- _Work to complete_
Repeat every entry exactly as it appears.

- _Data_
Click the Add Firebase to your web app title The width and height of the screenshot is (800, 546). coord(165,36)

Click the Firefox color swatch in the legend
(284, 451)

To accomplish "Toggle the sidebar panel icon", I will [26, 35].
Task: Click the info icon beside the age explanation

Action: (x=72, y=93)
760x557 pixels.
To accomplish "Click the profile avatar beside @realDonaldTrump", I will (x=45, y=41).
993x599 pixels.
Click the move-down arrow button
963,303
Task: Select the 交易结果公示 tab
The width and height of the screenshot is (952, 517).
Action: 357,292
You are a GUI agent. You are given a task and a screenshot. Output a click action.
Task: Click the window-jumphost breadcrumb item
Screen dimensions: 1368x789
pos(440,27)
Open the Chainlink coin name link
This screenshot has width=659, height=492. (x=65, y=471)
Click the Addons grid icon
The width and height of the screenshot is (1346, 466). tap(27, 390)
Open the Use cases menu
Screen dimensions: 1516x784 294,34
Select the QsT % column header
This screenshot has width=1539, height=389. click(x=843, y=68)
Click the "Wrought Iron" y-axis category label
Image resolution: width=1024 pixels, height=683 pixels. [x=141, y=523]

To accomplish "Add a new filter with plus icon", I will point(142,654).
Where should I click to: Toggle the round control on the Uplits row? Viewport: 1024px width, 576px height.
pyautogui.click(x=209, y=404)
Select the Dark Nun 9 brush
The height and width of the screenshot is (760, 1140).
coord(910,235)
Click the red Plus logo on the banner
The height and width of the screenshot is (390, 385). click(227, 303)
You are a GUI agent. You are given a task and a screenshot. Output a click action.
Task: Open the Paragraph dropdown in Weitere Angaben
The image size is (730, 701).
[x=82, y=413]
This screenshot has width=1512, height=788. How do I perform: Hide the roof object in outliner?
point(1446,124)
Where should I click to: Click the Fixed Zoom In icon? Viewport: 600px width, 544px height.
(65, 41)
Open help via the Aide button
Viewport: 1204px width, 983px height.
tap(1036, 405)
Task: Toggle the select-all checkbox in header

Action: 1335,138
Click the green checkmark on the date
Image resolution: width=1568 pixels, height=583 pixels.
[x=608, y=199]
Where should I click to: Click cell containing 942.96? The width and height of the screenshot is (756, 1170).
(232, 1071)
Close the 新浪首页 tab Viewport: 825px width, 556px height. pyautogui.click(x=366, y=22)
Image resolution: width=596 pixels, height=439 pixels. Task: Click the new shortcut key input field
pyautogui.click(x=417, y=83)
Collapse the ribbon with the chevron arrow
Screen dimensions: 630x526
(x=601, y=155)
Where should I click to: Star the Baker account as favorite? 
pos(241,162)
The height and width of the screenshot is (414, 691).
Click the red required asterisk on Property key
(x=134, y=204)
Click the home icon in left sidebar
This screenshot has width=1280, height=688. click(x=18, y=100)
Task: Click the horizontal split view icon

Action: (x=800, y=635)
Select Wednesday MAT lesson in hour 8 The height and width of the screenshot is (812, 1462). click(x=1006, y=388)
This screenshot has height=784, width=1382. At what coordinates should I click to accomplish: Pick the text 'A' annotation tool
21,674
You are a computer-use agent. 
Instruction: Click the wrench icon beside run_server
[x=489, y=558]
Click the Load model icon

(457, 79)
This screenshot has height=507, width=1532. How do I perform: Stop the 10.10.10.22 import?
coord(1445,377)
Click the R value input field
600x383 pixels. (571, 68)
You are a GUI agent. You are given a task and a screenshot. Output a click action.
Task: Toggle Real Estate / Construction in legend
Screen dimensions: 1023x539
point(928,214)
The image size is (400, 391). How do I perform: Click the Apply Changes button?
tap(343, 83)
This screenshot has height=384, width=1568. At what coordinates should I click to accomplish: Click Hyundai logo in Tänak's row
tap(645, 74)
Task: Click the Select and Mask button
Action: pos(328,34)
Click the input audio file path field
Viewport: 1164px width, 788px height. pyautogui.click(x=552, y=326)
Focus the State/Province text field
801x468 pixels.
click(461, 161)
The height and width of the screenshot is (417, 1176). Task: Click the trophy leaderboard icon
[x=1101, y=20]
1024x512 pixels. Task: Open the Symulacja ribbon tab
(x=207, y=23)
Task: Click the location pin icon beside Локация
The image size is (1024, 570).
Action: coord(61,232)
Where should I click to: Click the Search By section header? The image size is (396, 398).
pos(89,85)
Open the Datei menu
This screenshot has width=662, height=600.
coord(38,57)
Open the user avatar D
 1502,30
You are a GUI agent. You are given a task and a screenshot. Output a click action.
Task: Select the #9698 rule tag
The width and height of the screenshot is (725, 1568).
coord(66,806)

- _Expected answer_
Click the Add Firebase to your web app title The width and height of the screenshot is (800, 546). coord(165,36)

Click the Firefox color swatch in the legend
(284, 451)

To accomplish "Toggle the sidebar panel icon", I will [26, 35].
Task: Click the info icon beside the age explanation

Action: (x=72, y=93)
760x557 pixels.
To accomplish "Click the profile avatar beside @realDonaldTrump", I will (x=45, y=41).
993x599 pixels.
Click the move-down arrow button
963,303
Task: Select the 交易结果公示 tab
The width and height of the screenshot is (952, 517).
Action: 357,292
You are a GUI agent. You are given a task and a screenshot. Output a click action.
Task: Click the window-jumphost breadcrumb item
Screen dimensions: 1368x789
pos(440,27)
Open the Chainlink coin name link
This screenshot has width=659, height=492. (x=65, y=471)
Click the Addons grid icon
The width and height of the screenshot is (1346, 466). tap(27, 390)
Open the Use cases menu
Screen dimensions: 1516x784 294,34
Select the QsT % column header
This screenshot has width=1539, height=389. click(x=843, y=68)
Click the "Wrought Iron" y-axis category label
Image resolution: width=1024 pixels, height=683 pixels. [x=141, y=523]

To accomplish "Add a new filter with plus icon", I will point(142,654).
Where should I click to: Toggle the round control on the Uplits row? Viewport: 1024px width, 576px height.
pyautogui.click(x=209, y=404)
Select the Dark Nun 9 brush
The height and width of the screenshot is (760, 1140).
coord(910,235)
Click the red Plus logo on the banner
The height and width of the screenshot is (390, 385). click(227, 303)
You are a GUI agent. You are given a task and a screenshot. Output a click action.
Task: Open the Paragraph dropdown in Weitere Angaben
The image size is (730, 701).
[x=82, y=413]
This screenshot has width=1512, height=788. How do I perform: Hide the roof object in outliner?
point(1446,124)
Where should I click to: Click the Fixed Zoom In icon? Viewport: 600px width, 544px height.
(65, 41)
Open help via the Aide button
Viewport: 1204px width, 983px height.
tap(1036, 405)
Task: Toggle the select-all checkbox in header

Action: 1335,138
Click the green checkmark on the date
Image resolution: width=1568 pixels, height=583 pixels.
[x=608, y=199]
Where should I click to: Click cell containing 942.96? The width and height of the screenshot is (756, 1170).
(232, 1071)
Close the 新浪首页 tab Viewport: 825px width, 556px height. pyautogui.click(x=366, y=22)
Image resolution: width=596 pixels, height=439 pixels. Task: Click the new shortcut key input field
pyautogui.click(x=417, y=83)
Collapse the ribbon with the chevron arrow
Screen dimensions: 630x526
(x=601, y=155)
Where should I click to: Star the Baker account as favorite? 
pos(241,162)
The height and width of the screenshot is (414, 691).
Click the red required asterisk on Property key
(x=134, y=204)
Click the home icon in left sidebar
This screenshot has width=1280, height=688. click(x=18, y=100)
Task: Click the horizontal split view icon

Action: (x=800, y=635)
Select Wednesday MAT lesson in hour 8 The height and width of the screenshot is (812, 1462). click(x=1006, y=388)
This screenshot has height=784, width=1382. At what coordinates should I click to accomplish: Pick the text 'A' annotation tool
21,674
You are a computer-use agent. 
Instruction: Click the wrench icon beside run_server
[x=489, y=558]
Click the Load model icon

(457, 79)
This screenshot has height=507, width=1532. How do I perform: Stop the 10.10.10.22 import?
coord(1445,377)
Click the R value input field
600x383 pixels. (571, 68)
You are a GUI agent. You are given a task and a screenshot. Output a click action.
Task: Toggle Real Estate / Construction in legend
Screen dimensions: 1023x539
point(928,214)
The image size is (400, 391). How do I perform: Click the Apply Changes button?
tap(343, 83)
This screenshot has height=384, width=1568. At what coordinates should I click to accomplish: Click Hyundai logo in Tänak's row
tap(645, 74)
Task: Click the Select and Mask button
Action: pos(328,34)
Click the input audio file path field
Viewport: 1164px width, 788px height. pyautogui.click(x=552, y=326)
Focus the State/Province text field
801x468 pixels.
click(461, 161)
The height and width of the screenshot is (417, 1176). Task: Click the trophy leaderboard icon
[x=1101, y=20]
1024x512 pixels. Task: Open the Symulacja ribbon tab
(x=207, y=23)
Task: Click the location pin icon beside Локация
The image size is (1024, 570).
Action: coord(61,232)
Where should I click to: Click the Search By section header? The image size is (396, 398).
pos(89,85)
Open the Datei menu
This screenshot has width=662, height=600.
coord(38,57)
Open the user avatar D
 1502,30
You are a GUI agent. You are given a task and a screenshot. Output a click action.
Task: Select the #9698 rule tag
The width and height of the screenshot is (725, 1568).
coord(66,806)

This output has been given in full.